** START SOURCE EXCERPT **

THE ‘SAGA OF HANK HAZLEWOOD’ or HOW THE GASBAG WORDS OF THE PITTSFIELD PUBLIC SCHOOLS ON BULLYING DON’T AMOUNT TO SQUAT … YOU WON’T BELIEVE THE LENGTHS TO WHICH THE SCHOOL ADMINISTRATION FAILED HANK, HIS MOM, AND TAXPAYERS
By DAN VALENTI
PLANET VALENTI News and Commentary
(FORTRESS OF SOLITUDE, FRIDAY, MARCH 23, 2012) — Schools, bullying, an unresponsive school department, and a determined mom: How’s that for today’s menu and that of the weekend, in which the Orange advance to the Elite Eight.
SCHOOLS: A TALE OF BULLYING THAT AMPLIFIES THE SERIOUS JOKE THAT WASTES $83 MILLION IN TAXPAYER MONEY EVERY YEAR
The Pittsfield City Schools have the words but not the actions. The school administration, using the superintendent as the scapegoat since he fronts the entire mess, is hypocritical in the extreme — lying hypocrites, to boot.

** END SOURCE EXCERPT **

## [GIVEN EXERCISE 1]
Reproduce the records from the line with "Open the Bad debts expense account dropdown" up to and including the line with "will (x=1138, y=319).".
These records are unrelated to the commentary on Pittsfield schools.

** START THE RECORDS **

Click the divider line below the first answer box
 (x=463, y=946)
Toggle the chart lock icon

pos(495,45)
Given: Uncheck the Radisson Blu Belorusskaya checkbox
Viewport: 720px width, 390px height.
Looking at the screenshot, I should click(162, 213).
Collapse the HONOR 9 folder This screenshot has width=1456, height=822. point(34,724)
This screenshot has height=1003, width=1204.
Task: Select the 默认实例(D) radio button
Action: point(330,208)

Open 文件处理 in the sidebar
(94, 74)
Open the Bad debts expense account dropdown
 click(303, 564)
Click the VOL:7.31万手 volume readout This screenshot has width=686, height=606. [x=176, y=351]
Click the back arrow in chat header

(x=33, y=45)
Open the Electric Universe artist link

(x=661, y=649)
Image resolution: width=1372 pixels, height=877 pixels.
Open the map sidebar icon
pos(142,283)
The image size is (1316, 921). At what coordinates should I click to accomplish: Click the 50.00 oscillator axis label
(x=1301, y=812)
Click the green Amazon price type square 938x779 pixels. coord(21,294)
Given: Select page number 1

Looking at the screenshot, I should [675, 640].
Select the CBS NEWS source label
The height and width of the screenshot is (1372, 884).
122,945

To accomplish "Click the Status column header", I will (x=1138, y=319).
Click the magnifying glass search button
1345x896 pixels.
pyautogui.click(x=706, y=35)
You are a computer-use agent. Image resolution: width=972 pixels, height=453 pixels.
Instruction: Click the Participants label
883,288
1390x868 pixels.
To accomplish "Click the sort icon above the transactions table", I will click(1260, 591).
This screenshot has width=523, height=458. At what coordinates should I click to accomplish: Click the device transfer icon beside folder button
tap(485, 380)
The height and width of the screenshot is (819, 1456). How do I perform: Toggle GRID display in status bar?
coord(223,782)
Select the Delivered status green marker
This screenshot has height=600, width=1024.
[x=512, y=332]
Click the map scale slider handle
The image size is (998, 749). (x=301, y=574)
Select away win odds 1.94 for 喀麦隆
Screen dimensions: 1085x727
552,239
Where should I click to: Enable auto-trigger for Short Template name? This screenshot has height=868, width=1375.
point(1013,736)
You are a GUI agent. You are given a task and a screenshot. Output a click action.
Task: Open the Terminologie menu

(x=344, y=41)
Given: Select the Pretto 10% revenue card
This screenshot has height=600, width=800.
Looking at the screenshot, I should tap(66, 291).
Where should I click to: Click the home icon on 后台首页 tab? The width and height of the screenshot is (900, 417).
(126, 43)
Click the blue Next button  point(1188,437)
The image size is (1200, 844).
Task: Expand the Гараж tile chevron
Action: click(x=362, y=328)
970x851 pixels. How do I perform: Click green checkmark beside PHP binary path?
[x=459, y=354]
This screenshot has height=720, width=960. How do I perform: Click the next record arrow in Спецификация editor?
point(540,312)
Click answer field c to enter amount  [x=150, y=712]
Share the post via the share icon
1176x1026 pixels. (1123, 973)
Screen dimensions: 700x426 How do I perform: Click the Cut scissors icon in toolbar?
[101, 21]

** END THE RECORDS **

## [GIVEN EXERCISE 2]
According to the commentary on Pittsfield schools, how much taxpayer money is wasted every year?

## [WORKED SOLUTION 1]
Open the Bad debts expense account dropdown
 click(303, 564)
Click the VOL:7.31万手 volume readout This screenshot has width=686, height=606. [x=176, y=351]
Click the back arrow in chat header

(x=33, y=45)
Open the Electric Universe artist link

(x=661, y=649)
Image resolution: width=1372 pixels, height=877 pixels.
Open the map sidebar icon
pos(142,283)
The image size is (1316, 921). At what coordinates should I click to accomplish: Click the 50.00 oscillator axis label
(x=1301, y=812)
Click the green Amazon price type square 938x779 pixels. coord(21,294)
Given: Select page number 1

Looking at the screenshot, I should [675, 640].
Select the CBS NEWS source label
The height and width of the screenshot is (1372, 884).
122,945

To accomplish "Click the Status column header", I will (x=1138, y=319).

## [WORKED SOLUTION 2]
$83 million.